6. **Install Visual Studio 2015 runtime:**
```sh
conda install conda-forge::vs2015_runtime
```

7. **Download the example script:**
```sh
Invoke-WebRequest -Uri "https://raw.githubusercontent.com/microsoft/onnxruntime-genai/main/examples/python/phi3-qa.py" -OutFile "phi3-qa.py"
```

8. **Run the example script:**
```sh
python phi3-qa.py -m .\Phi-3-vision-128k-instruct
```

### Hardware Requirements

**Minimum Configuration:**
- **Windows:** DirectX 12-capable GPU (AMD/Nvidia/Intel)
- **CPU:** x86_64 / ARM64

**Tested Configurations:**
- **GPU:** AMD Ryzen 8000 Series iGPU (DirectML)
- **CPU:** AMD Ryzen CPU

## Hardware Supported

The model has been tested on:
- GPU SKU: RTX 4090 (DirectML)

Minimum Configuration Required:
- Windows: DirectX 12-capable GPU and a minimum of 10GB of combined RAM

### Model Description

- **Developed by:**  Microsoft
- **Model type:** ONNX
- **Language(s) (NLP):** Python, C, C++
- **License:** MIT
- **Model Description:** This is a conversion of the Phi-3 Vision 128K Instruct model for ONNX Runtime inference.

## Additional Details
- [**Phi-3 Small, Medium, and Vision Blog**](https://aka.ms/phi3_ONNXBuild24)
- [**Phi-3 Model Blog Link**](https://aka.ms/phi3blog-april)
- [**Phi-3 Model Card**]( https://aka.ms/phi3-medium-4k-instruct)
- [**Phi-3 Technical Report**](https://aka.ms/phi3-tech-report)
- [**Phi-3 on Azure AI Studio**](https://aka.ms/phi3-azure-ai)
  
## License

The model is licensed under the [MIT license](https://huggingface.co/microsoft/Phi-3-vision-128k-instruct/resolve/main/LICENSE).

## Trademarks

This project may contain trademarks or logos for projects, products, or services.
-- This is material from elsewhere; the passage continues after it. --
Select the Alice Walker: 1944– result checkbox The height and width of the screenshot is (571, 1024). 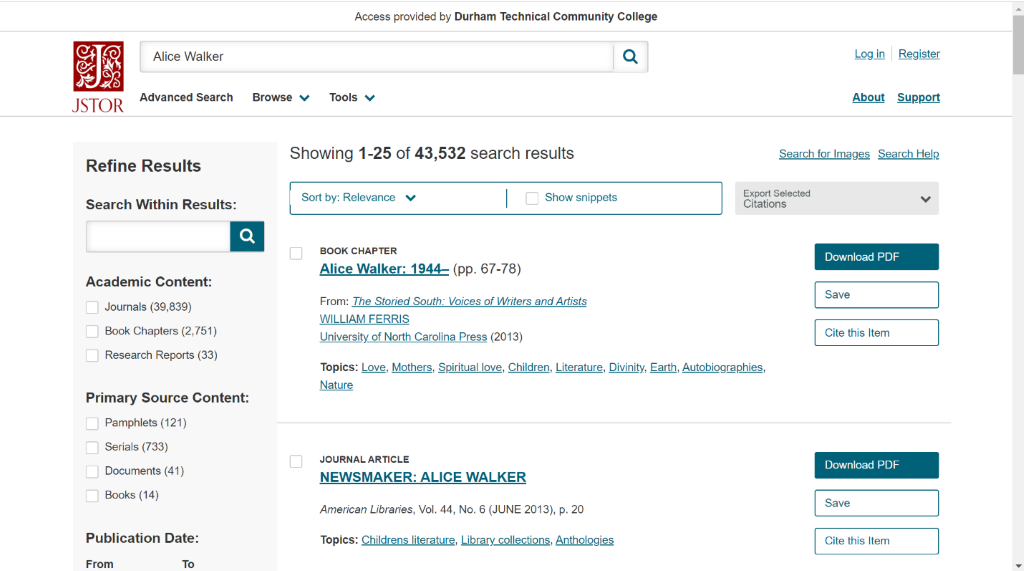(296, 253)
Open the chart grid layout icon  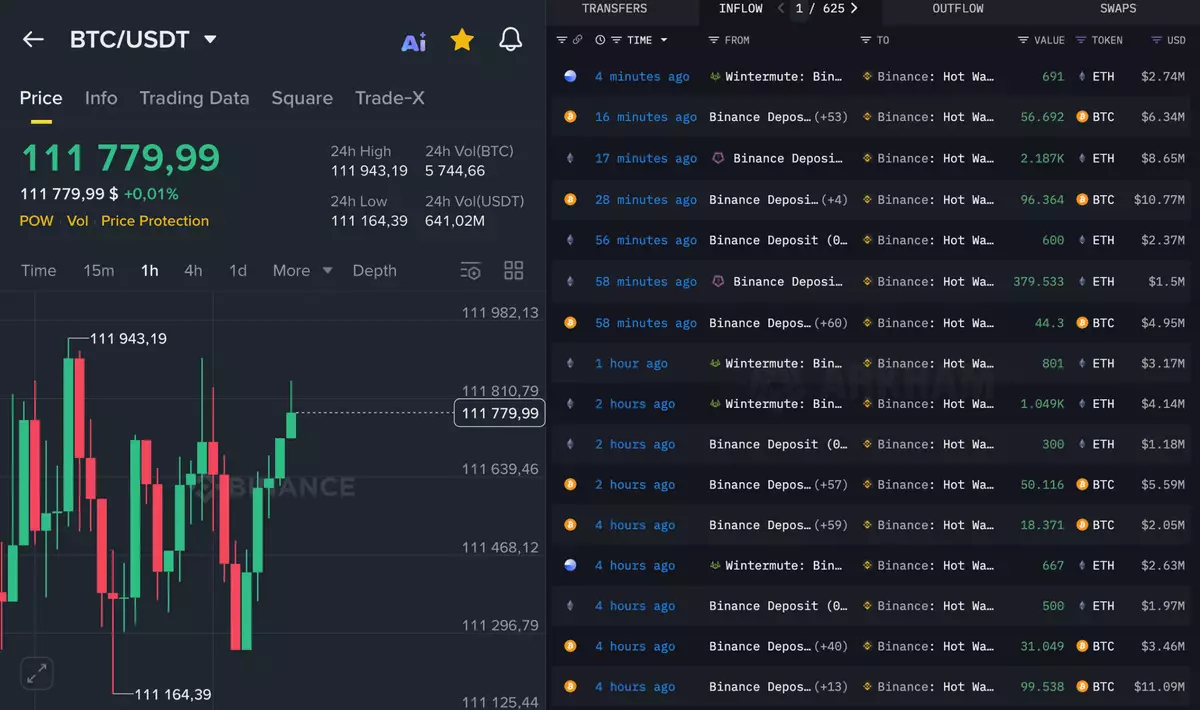click(x=514, y=270)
Authorized use of Microsoft trademarks or logos is subject to and must follow [Microsoft’s Trademark & Brand Guidelines](https://www.microsoft.com/en-us/legal/intellectualproperty/trademarks). Use of Microsoft trademarks or logos in modified versions of this project must not cause confusion or imply Microsoft sponsorship. Any use of third-party trademarks or logos are subject to those third-party’s policies.